El pecado y sus efectos. Dios creó al hombre y la mujer a su ima­gen y semejanza. “Ambos son seres humanos en el mismo grado, tanto el hombre como la mujer; ambos fue­ron creados a imagen de Dios” (DVM 6). Pero a pesar de la nobleza divina que Dios infundió en el ser humano, el hombre y la mujer pecaron. Esta presencia del pecado les afectó al hombre y a la mujer por igual, tanto en forma personal como en su rela­ción recíproca, a consecuencia de lo cual ambos se vieron disminuidos. Por ejemplo, aun cuando el hombre y la mujer fueron hechos el uno para el otro como esposo y esposa, ahora, por el pecado, su relación ha quedado corrompida y descuadrada. En la his­toria de la caída, Adán culpó a Eva por haber pecado (Génesis 3,12); a su vez, Eva acusó a la serpiente (Génesis 3,13) y, además, se sintieron avergon­zados e incómodos porque estaban desnudos (v. Génesis 3,7). El pecado mancilló su inocencia y entorpeció su modo de pensar.

A causa del pecado, la mujer quedó bajo el dominio del hombre caído. En el Génesis, Dios le dijo a Eva: “Tu deseo te llevará a tu marido, y él ten­drá autoridad sobre ti” (Génesis 3,16). Las mujeres siguen ansiando amor, protección y unidad con sus mari­dos, pero el pecado trastornó lo que Dios había planeado originalmente. El pecado provocó en el hombre la tendencia al egoísmo respecto a su esposa (y a la mujer en general) y lo llevó a buscar primero la satisfacción de sus propios deseos, necesidades y ambiciones.
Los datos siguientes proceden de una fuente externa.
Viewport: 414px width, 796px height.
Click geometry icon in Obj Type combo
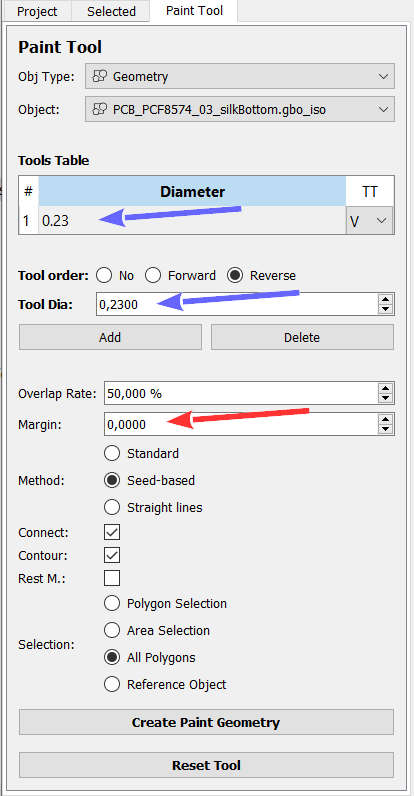pos(99,77)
Pero el pecado no solo trastornó la relación entre esposo y esposa, sino que entre el hombre y la mujer en general. En muchas circunstan­cias (en los negocios, la política y los círculos sociales), el hombre ha ten-dido a dominar a la mujer y a privarla de la integridad y la dignidad que le pertenecen. En el pasado, las muje­res respondían por lo general con una obediencia pasiva o un resentimiento silencioso, en un desigual intento por mantener la “paz”, pero que no es una respuesta cristiana adecuada a situa­ciones que deben ser corregidas.

Hoy es más común que, en muchas circunstancias, la mujer sea menos pasiva y se defienda contra el egoísmo y la injusticia de la conducta mas­culina con reacciones igualmente anticristianas. Por ejemplo, las espo­sas pueden tratar de influir en sus maridos recurriendo al engaño, la obs­tinación o actitudes evasivas. Por otra parte, en los negocios y en la política, la mujer corre el riesgo de adoptar una conducta tan cruel, agresiva y egocén­trica como la del peor de sus colegas masculinos.
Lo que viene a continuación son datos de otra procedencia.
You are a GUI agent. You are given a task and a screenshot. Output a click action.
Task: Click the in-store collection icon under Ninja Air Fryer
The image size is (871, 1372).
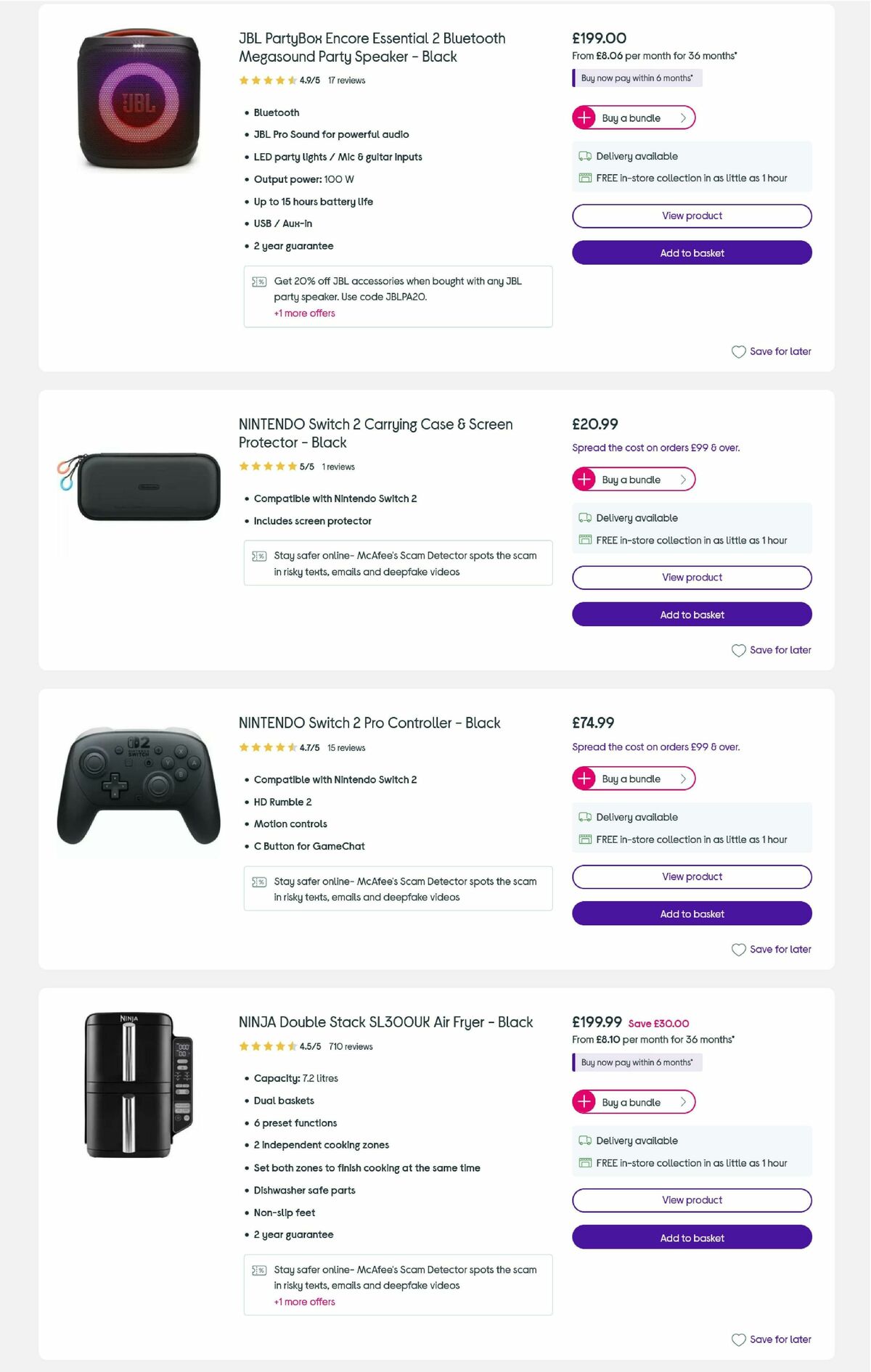(585, 1162)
La mujer: ni servil ni masculi­nizada. El Beato Juan Pablo II temía que las mujeres de hoy respondie­ran de una manera indigna de su alta condición, de forma que peligrara su verdadera cualidad femenina. El Libro de Proverbios, que si bien enal­tece expresamente las virtudes de una buena esposa, se refiere en realidad a toda mujer piadosa: “Siempre les tiende la mano a los pobres y nece­sitados” (Proverbios 31,20). Esta compasión intuitiva le da sin duda a la mujer una fuerza, e incluso un cierto heroísmo del cual generalmente carece el hombre: “Se reviste de fuerza y dignidad, y el día de mañana no le preocupa” (Proverbios 31,25). La con­fiada y valerosa alegría de una mujer despierta la fortaleza en los demás: en sus familiares, en la Iglesia y en la sociedad.
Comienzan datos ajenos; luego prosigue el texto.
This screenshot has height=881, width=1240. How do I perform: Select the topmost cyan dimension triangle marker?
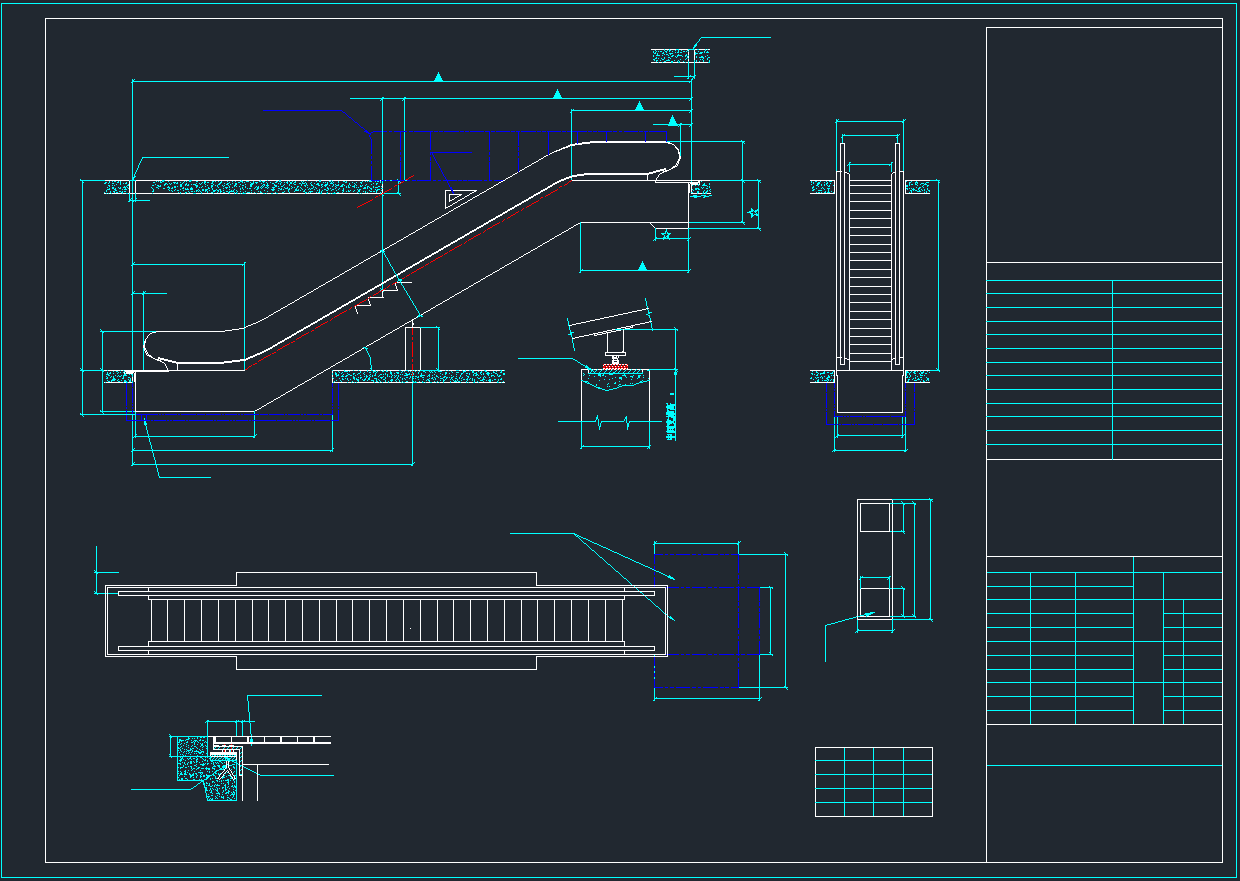[x=438, y=76]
Cuando la mujer reprime estas virtudes como precio de una “libera­ción” ilusoria, abandona su carácter de depositaria de un amor creativo e infatigable, de bondad y generosidad en su hogar y su comunidad. Puede incluso renunciar al papel que Dios le ha dado de animadora de la paz y la compasión en una sociedad desal­mada. Una mujer verdaderamente devota “habla siempre con sabidu­ría, y da con amor sus enseñanzas” (Proverbios 31,26).

La mujer no debe permitir que se le masculinice. “La mujer —en nombre de la liberación del ‘dominio’ del hom­bre— no puede tender a apropiarse de las características masculinas, en contra de su propia ‘originalidad’ femenina. Existe el fundado temor de que por este camino la mujer no lle­gará a ‘realizarse’ y podría en cambio deformar y perder lo que constituye su riqueza esencial” (DVM 10).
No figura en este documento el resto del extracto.